In the copy, leave out the pictures and repeat all records exactly.

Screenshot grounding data
□ □ □ □ □

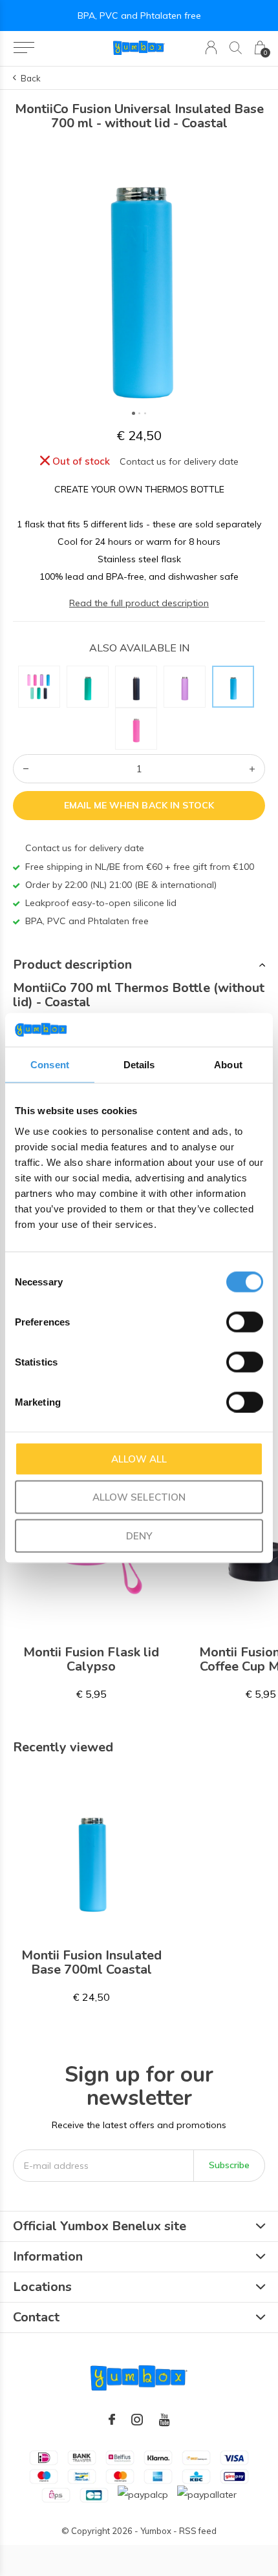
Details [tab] (139, 1064)
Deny (139, 1535)
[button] (23, 48)
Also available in (139, 647)
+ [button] (252, 768)
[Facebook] (112, 2419)
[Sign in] (211, 47)
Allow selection (138, 1497)
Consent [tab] (49, 1064)
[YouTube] (164, 2419)
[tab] (139, 965)
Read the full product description (139, 603)
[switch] (244, 1321)
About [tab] (228, 1064)
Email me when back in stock (139, 805)
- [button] (26, 768)
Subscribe (229, 2165)
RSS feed (198, 2531)
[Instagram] (137, 2419)
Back (31, 78)
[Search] (236, 47)
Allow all (139, 1458)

□ □ □ □ □

EXERCISE ANSWER ::
Details [tab] (139, 1064)
Deny (139, 1535)
[button] (23, 48)
Also available in (139, 647)
+ [button] (252, 768)
[Facebook] (112, 2419)
[Sign in] (211, 47)
Allow selection (138, 1497)
Consent [tab] (49, 1064)
[YouTube] (164, 2419)
[tab] (139, 965)
Read the full product description (139, 603)
[switch] (244, 1321)
About [tab] (228, 1064)
Email me when back in stock (139, 805)
- [button] (26, 768)
Subscribe (229, 2165)
RSS feed (198, 2531)
[Instagram] (137, 2419)
Back (31, 78)
[Search] (236, 47)
Allow all (139, 1458)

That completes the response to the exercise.